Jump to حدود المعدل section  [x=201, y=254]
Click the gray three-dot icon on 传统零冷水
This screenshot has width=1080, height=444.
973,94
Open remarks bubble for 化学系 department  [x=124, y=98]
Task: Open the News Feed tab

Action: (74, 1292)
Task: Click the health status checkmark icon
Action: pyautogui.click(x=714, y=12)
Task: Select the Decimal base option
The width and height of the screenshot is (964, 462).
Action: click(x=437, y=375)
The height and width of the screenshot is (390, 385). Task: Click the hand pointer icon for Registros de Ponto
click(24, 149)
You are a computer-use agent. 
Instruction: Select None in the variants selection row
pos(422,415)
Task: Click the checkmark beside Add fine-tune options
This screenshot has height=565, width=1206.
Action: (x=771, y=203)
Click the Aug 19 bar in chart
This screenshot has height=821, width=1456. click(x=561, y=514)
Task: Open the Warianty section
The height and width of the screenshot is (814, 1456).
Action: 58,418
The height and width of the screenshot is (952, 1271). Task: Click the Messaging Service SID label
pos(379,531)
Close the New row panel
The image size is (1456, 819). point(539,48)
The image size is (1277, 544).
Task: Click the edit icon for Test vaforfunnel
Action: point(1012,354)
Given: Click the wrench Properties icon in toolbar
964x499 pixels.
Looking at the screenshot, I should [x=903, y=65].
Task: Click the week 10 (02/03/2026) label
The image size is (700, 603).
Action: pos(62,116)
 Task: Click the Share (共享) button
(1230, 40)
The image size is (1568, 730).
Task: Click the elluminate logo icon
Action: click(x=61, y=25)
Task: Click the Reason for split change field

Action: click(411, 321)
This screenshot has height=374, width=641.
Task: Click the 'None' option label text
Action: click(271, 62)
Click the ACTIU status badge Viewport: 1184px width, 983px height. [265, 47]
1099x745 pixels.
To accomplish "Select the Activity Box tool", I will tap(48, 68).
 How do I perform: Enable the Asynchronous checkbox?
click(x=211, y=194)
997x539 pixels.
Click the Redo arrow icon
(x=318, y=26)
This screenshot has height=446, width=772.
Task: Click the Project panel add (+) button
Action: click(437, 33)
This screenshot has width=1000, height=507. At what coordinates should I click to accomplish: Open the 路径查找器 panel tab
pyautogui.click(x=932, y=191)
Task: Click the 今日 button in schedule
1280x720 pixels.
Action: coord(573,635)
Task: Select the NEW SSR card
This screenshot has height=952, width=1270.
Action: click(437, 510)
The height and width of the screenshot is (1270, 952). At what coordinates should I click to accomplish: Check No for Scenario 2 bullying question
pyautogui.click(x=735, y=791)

::::::::::

### GIVEN INSTRUCTION:
Starting at the first of the rows above, copy each line unchanged, and stop after the line that contains "Action: (x=771, y=203)".

### RESULT OF THE EXERCISE:
Jump to حدود المعدل section  [x=201, y=254]
Click the gray three-dot icon on 传统零冷水
This screenshot has width=1080, height=444.
973,94
Open remarks bubble for 化学系 department  [x=124, y=98]
Task: Open the News Feed tab

Action: (74, 1292)
Task: Click the health status checkmark icon
Action: pyautogui.click(x=714, y=12)
Task: Select the Decimal base option
The width and height of the screenshot is (964, 462).
Action: click(x=437, y=375)
The height and width of the screenshot is (390, 385). Task: Click the hand pointer icon for Registros de Ponto
click(24, 149)
You are a computer-use agent. 
Instruction: Select None in the variants selection row
pos(422,415)
Task: Click the checkmark beside Add fine-tune options
This screenshot has height=565, width=1206.
Action: (x=771, y=203)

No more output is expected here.